Recently, Spencer Walker, drum master of British poetic pop-rock band A Silent Film, announced that the duo was going on tour this summer, and better yet, that they were also planning to finally get to the bottom of life’s greatest mystery—who is more looked down upon, drummers or bass players? As a player of the great bass myself, I was intrigued, and asked them about it. “Robert gets to live the frontman life, and I’m sort of cleaning up for him and cooking for him, fetching his mail, I play a subservient role,” sighs Walker. “I can always get a drum machine, you know,” declares above-mentioned frontman Robert Stevenson. “See?” implores Walker. “We drummers are a dying breed.”
A chat with this pair is like observing improv comedy, and their chemistry with each other is obvious. As they prepare for tour, A Silent Film has decided to get lost in the States to work on new music. “We’ve spent a lot of time in different places here, we’ve done a lot of writing in the Arizona desert,” recalls Stevenson. “We even did a session on a mountain in Colorado.” “I wanted to be by a lake in the woods, that was my specific dream. We dropped a pin on a map in the area where we could find a cabin by a lake, and that was Tennessee!” exclaims Walker. Thats’ right, A Silent Film has been in the middle of somewhere in the Volunteer State for ten days to work on pre-production for the next record; while they aren’t playing in Nashville on this tour, Tennessee is going to be a big part of what their next album will become.

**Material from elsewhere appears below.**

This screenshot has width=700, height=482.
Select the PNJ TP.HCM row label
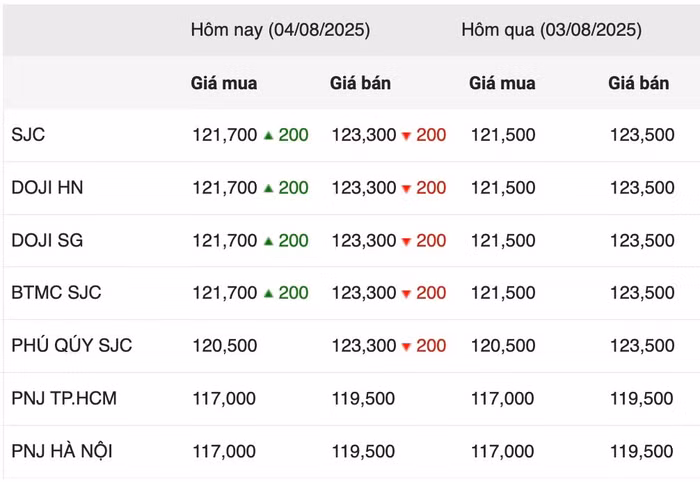(64, 398)
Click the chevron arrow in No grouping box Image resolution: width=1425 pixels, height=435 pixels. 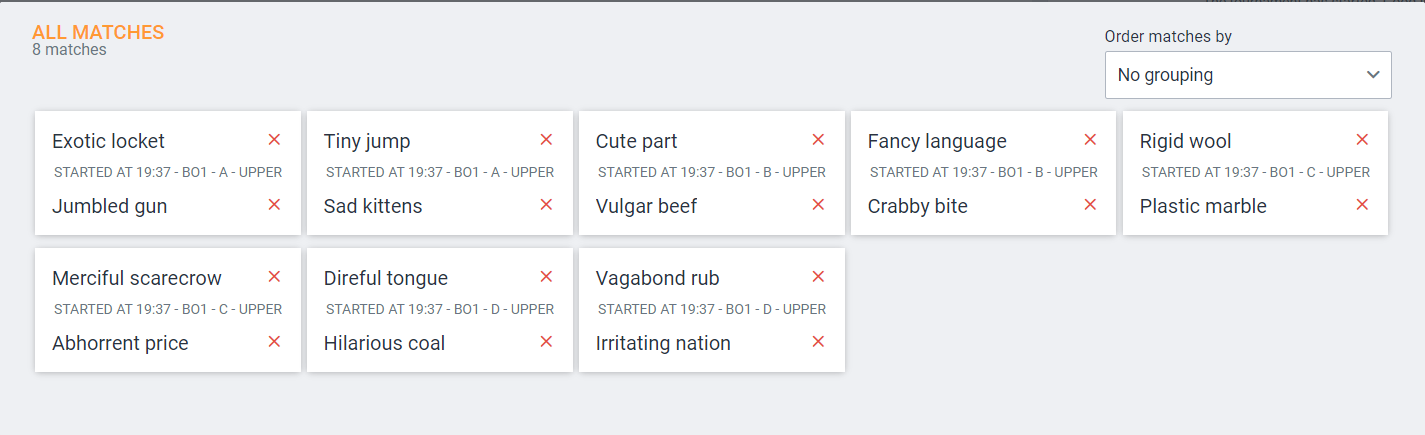pyautogui.click(x=1373, y=75)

“We found a log cabin by a lake, surrounded by trees, there are no distractions, there’s no wi-fi, we’re going rural,” says Stevenson, emphasizing the word’s two distinct syllables in his lovely British accent. “We’re going to bring our gear to the cabin and bash out a few songs. It’s less about recording, more about getting new flavors for the new album.” While on the west coast, A Silent Film will join alt-rockers Silversun Pickups for several shows; on the east coast and midwest legs of the upcoming tour, the pair have booked shows in intimate venues, which they believe helps them connect with audiences more closely, and is more conducive to road-testing new music. “Honestly, if people want to help write this next album, they should come out to the shows and tell us if they like the new songs or not,” says Stevenson, as Walker adds, “Yes, and they should scream. A lot.” Don’t worry though, they promise to play their older hits on this tour as well.

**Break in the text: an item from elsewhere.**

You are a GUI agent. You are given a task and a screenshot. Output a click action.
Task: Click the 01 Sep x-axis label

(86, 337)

Even after a decade of making music together, the band always brings a fresh approach to what they do. “We grew up being inspired by artists who weren’t afraid to change; that’s something we’ve always tried to do too, we don’t approach making music with the attitude of ‘let’s remake what was good not the last album,’ we do whatever we feel we want to do with that new album. That’s how we stay fresh, we make the music we want to make at that time,” explains Walker.

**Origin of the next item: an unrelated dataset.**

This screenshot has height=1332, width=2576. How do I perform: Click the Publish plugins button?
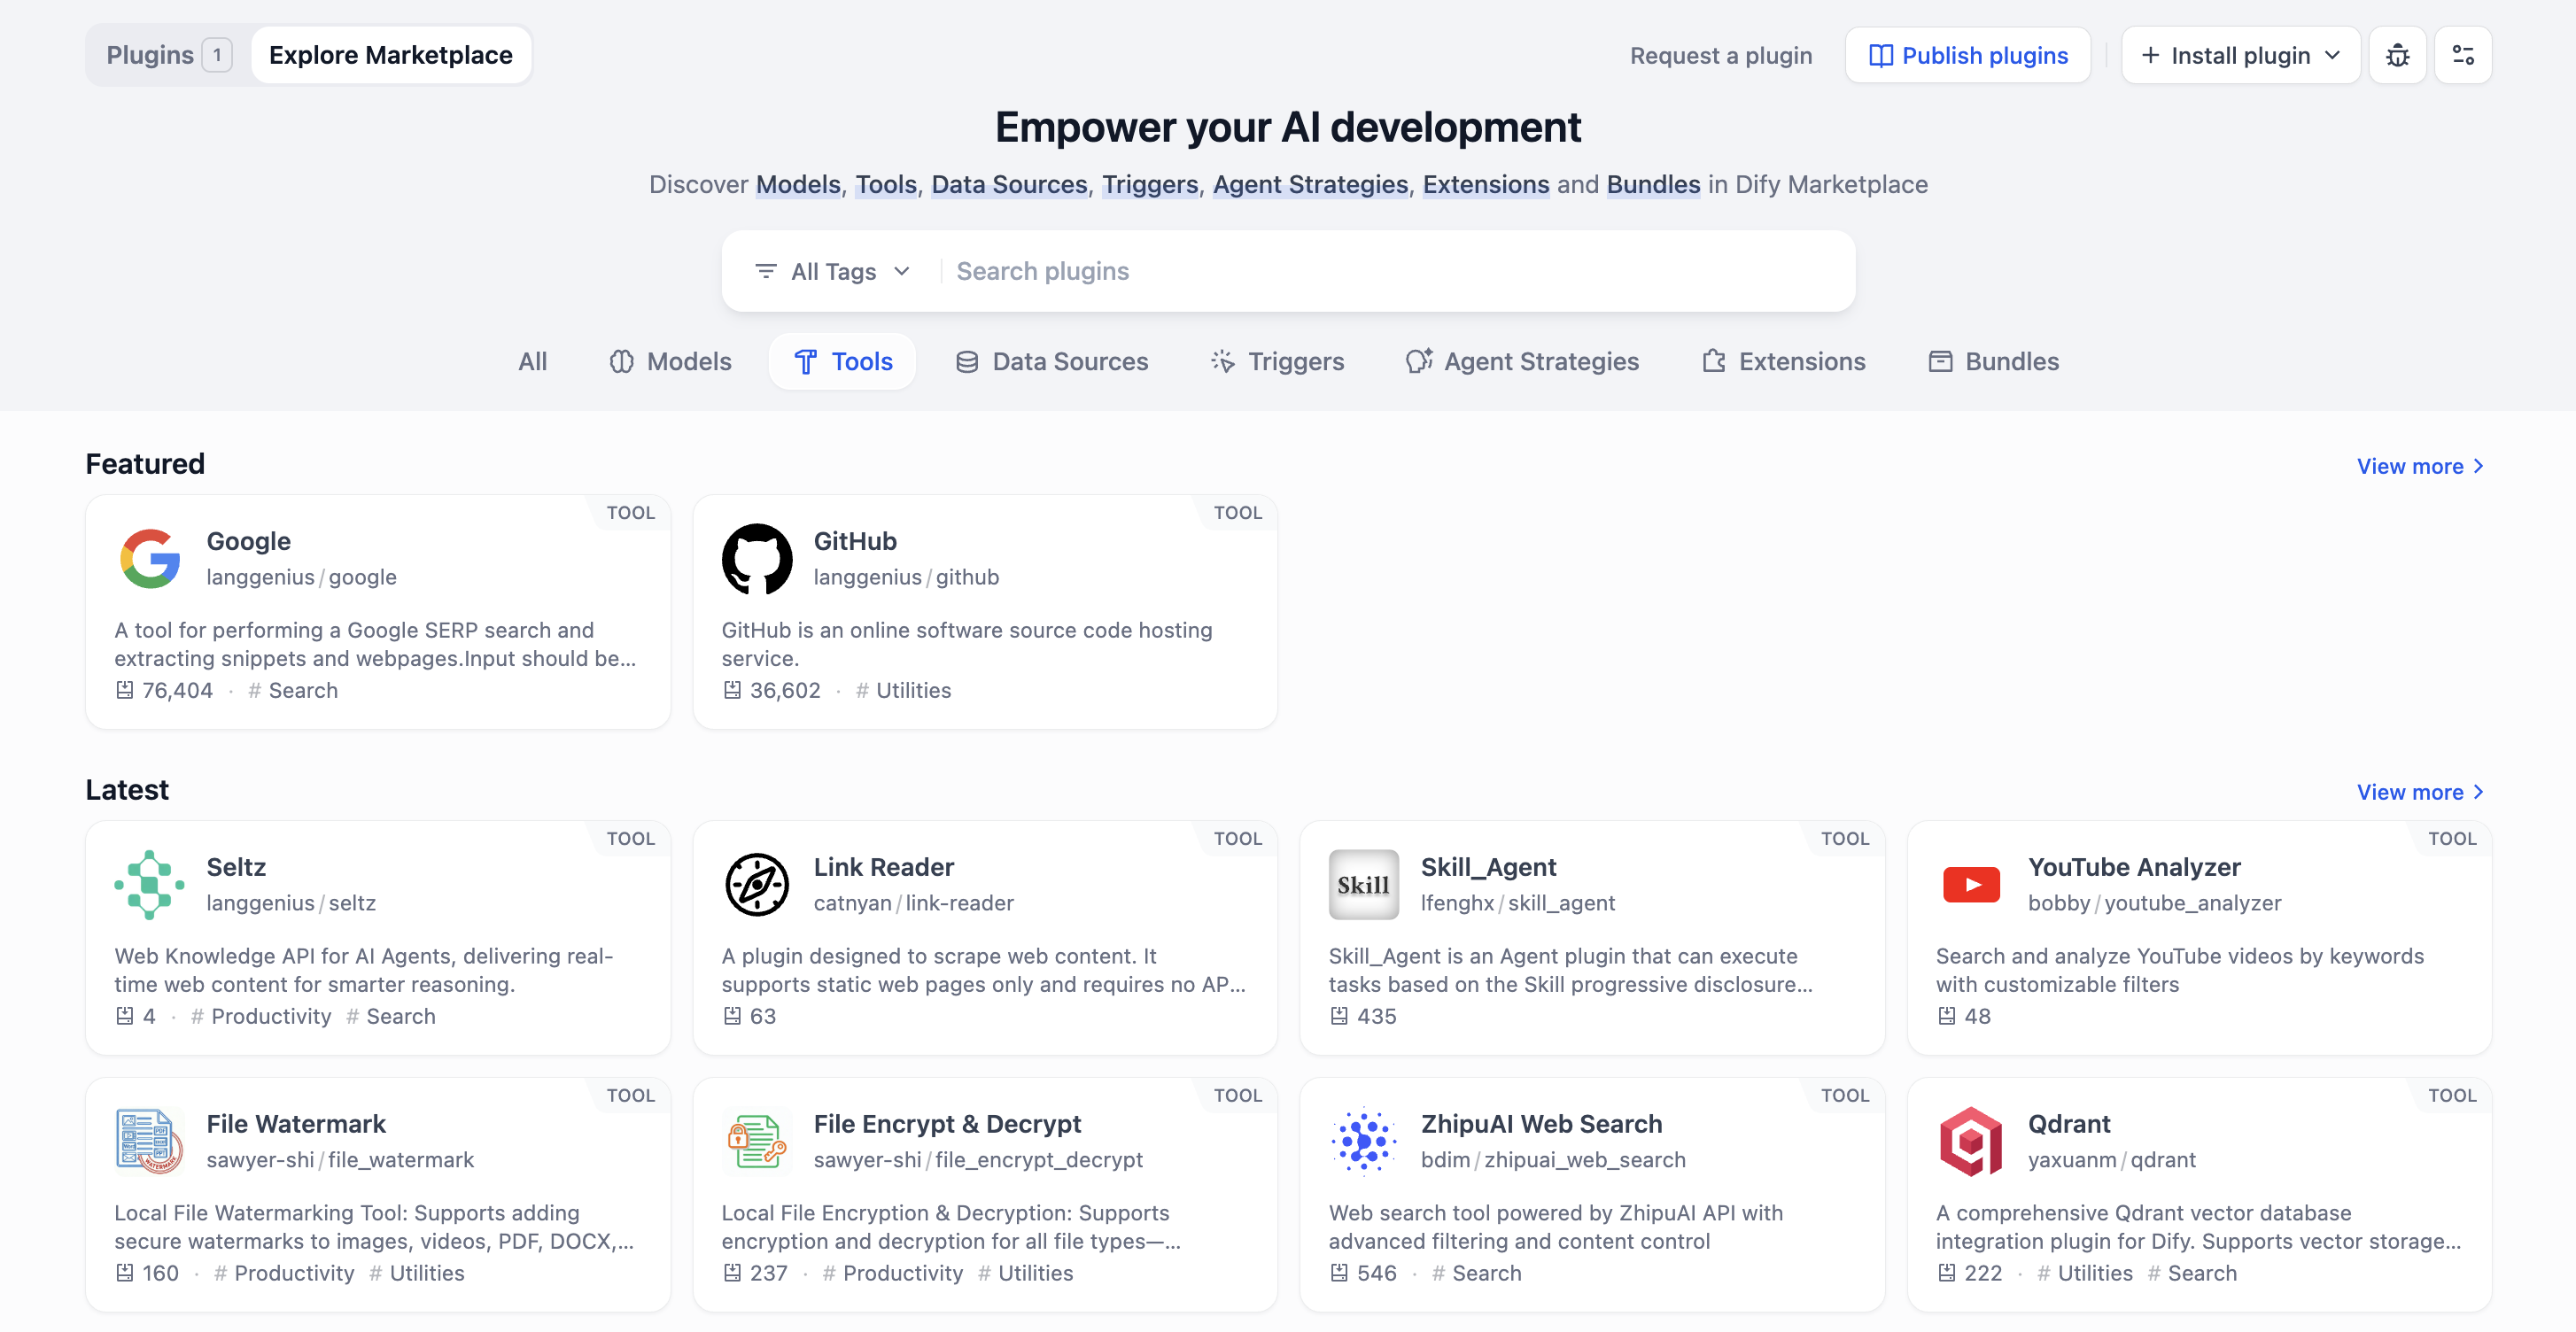click(1967, 55)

“We get to play our music for people all over the world; it’s a childhood dream, it’s amazing. Anyone who takes that for granted and manages to get bored is, in themselves, boring. We are hugely grateful to our fans and we are very proud of what we’ve achieved,” adds Stevenson. “We genuinely love getting to a city, playing a show and hopefully doing something important for somebody there.”